◆ SHORT PROBLEM 1: In the account of the factory visit, at what time did the group leave their office in Gifhorn?
◆ SHORT PROBLEM 2: Summarize the account of the factory visit in two sentences.

◆ TEXT EXTRACT:
──────────────────────────────

The named manufacturer has invited us to his production site in the north of Germany at 9 o’ clock. For us this meant to depart early at 5:30 o’clock in the morning because from our office in Gifhorn (Germany) we would have to drive at least three hours. Considering that the rush hour could affect us coming through unhindered, we thought it would be a good idea to calculate an extra half an hour into our travel time.
Fortunately, there have not been any traffic jams or other disruptions along our way, so we authorized ourselves to drink a coffee along with some pastries near the manufactury where we headed.

 

Inspecting The Machines 

 

Arrived at the manufacture, we met with the Used Machinery Manager of the company and he led us through the whole site where we inspected all the machinery which are for sale. What is important for me to mention, is that our “guide” was a very pleasant person. We had some quite interesting and humorous conversations. Best regards to our guide at this point :-).
We got to see many different machines and plants for the ice cream production and most of them will be soon offered on our Website. Here are some examples of what we got to see:

 

  • Diverse continuous Tetra Pak Freezers
  • Spiral freezers for different products
  • A chocolate bar ice cutting line with integrated spiral freezer
  • Sandwich ice production line
  • Compressors
and many more.

──────────────────────────────

◆ DATA LINES:
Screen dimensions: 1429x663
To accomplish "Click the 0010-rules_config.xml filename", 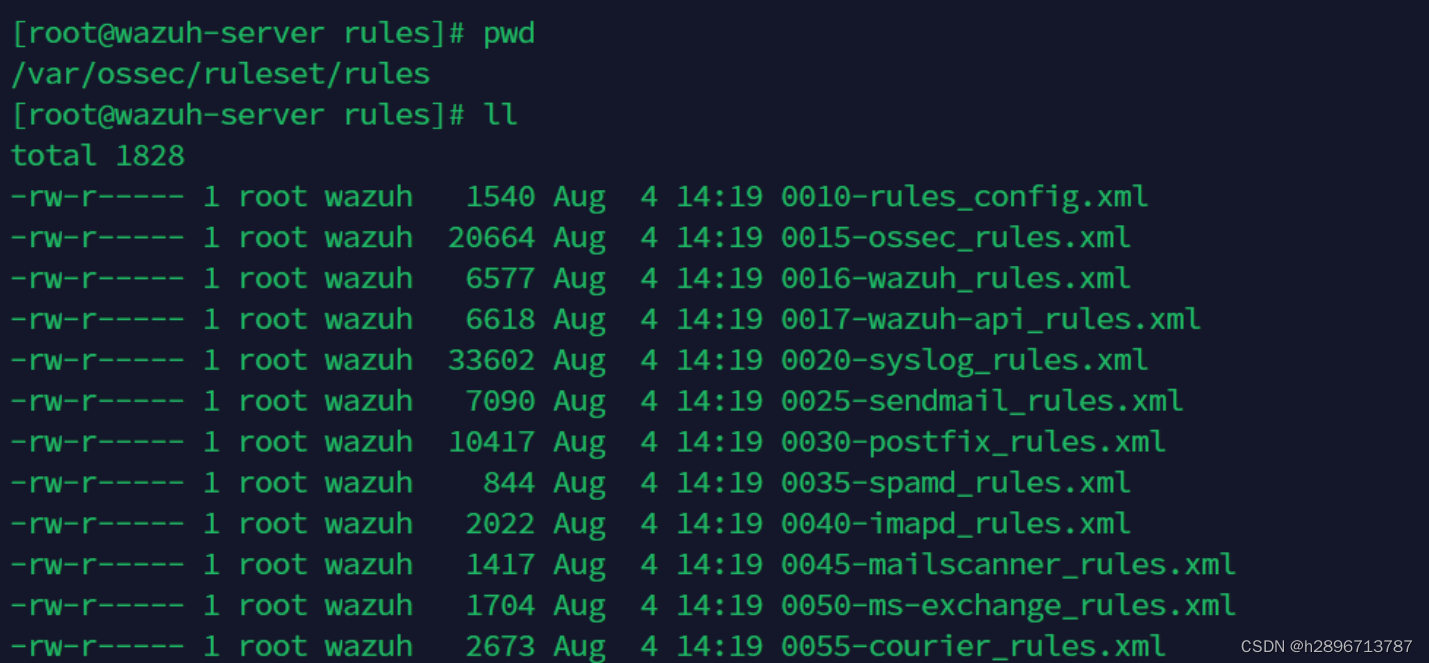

──────────────────────────────

◆ WRITTEN SOLUTION 1: They left at 5:30 in the morning.

◆ WRITTEN SOLUTION 2: Invited to a manufacturer's production site in northern Germany, the team left Gifhorn at 5:30 in the morning for a drive of at least three hours, and because there were no traffic delays they stopped for coffee and pastries nearby. At the site, the company's Used Machinery Manager led them through all the machinery for sale, including Tetra Pak freezers, spiral freezers, ice cream production lines, and compressors, most of which will soon be offered on their website.